Rewrite the part of the records that opens with the line containing "Viewport: 1024px width, 627px height." and runs through the end of the records, replacing "tidy up" with "clean up" and leaving everything else unchanged.

[start]

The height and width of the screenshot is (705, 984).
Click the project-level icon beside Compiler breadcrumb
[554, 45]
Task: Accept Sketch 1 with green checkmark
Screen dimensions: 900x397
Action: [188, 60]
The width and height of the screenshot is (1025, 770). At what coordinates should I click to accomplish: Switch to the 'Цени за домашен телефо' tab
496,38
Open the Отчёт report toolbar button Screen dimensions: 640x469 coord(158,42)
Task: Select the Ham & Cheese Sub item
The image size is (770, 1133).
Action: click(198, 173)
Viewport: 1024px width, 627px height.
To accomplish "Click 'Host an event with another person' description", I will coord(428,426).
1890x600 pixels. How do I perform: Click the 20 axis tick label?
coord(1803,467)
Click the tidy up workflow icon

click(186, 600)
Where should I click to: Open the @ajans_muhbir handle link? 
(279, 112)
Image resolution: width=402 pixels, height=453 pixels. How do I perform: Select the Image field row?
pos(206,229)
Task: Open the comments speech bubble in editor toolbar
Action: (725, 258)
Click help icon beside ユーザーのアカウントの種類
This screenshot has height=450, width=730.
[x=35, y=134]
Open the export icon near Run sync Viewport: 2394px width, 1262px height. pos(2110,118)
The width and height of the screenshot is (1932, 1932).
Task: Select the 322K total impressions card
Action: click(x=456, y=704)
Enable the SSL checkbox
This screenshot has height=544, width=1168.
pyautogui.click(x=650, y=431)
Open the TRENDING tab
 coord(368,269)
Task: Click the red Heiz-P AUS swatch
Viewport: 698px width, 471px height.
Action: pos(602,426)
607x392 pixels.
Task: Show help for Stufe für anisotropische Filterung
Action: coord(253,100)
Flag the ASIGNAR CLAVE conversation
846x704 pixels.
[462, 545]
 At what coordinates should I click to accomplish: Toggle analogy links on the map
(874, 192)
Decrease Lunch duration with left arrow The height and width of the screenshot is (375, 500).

[end]

TASK RESPONSE –
Viewport: 1024px width, 627px height.
To accomplish "Click 'Host an event with another person' description", I will coord(428,426).
1890x600 pixels. How do I perform: Click the 20 axis tick label?
coord(1803,467)
Click the clean up workflow icon

click(186, 600)
Where should I click to: Open the @ajans_muhbir handle link? 
(279, 112)
Image resolution: width=402 pixels, height=453 pixels. How do I perform: Select the Image field row?
pos(206,229)
Task: Open the comments speech bubble in editor toolbar
Action: (725, 258)
Click help icon beside ユーザーのアカウントの種類
This screenshot has height=450, width=730.
[x=35, y=134]
Open the export icon near Run sync Viewport: 2394px width, 1262px height. pos(2110,118)
The width and height of the screenshot is (1932, 1932).
Task: Select the 322K total impressions card
Action: click(x=456, y=704)
Enable the SSL checkbox
This screenshot has height=544, width=1168.
pyautogui.click(x=650, y=431)
Open the TRENDING tab
 coord(368,269)
Task: Click the red Heiz-P AUS swatch
Viewport: 698px width, 471px height.
Action: pos(602,426)
607x392 pixels.
Task: Show help for Stufe für anisotropische Filterung
Action: coord(253,100)
Flag the ASIGNAR CLAVE conversation
846x704 pixels.
[462, 545]
 At what coordinates should I click to accomplish: Toggle analogy links on the map
(874, 192)
Decrease Lunch duration with left arrow The height and width of the screenshot is (375, 500).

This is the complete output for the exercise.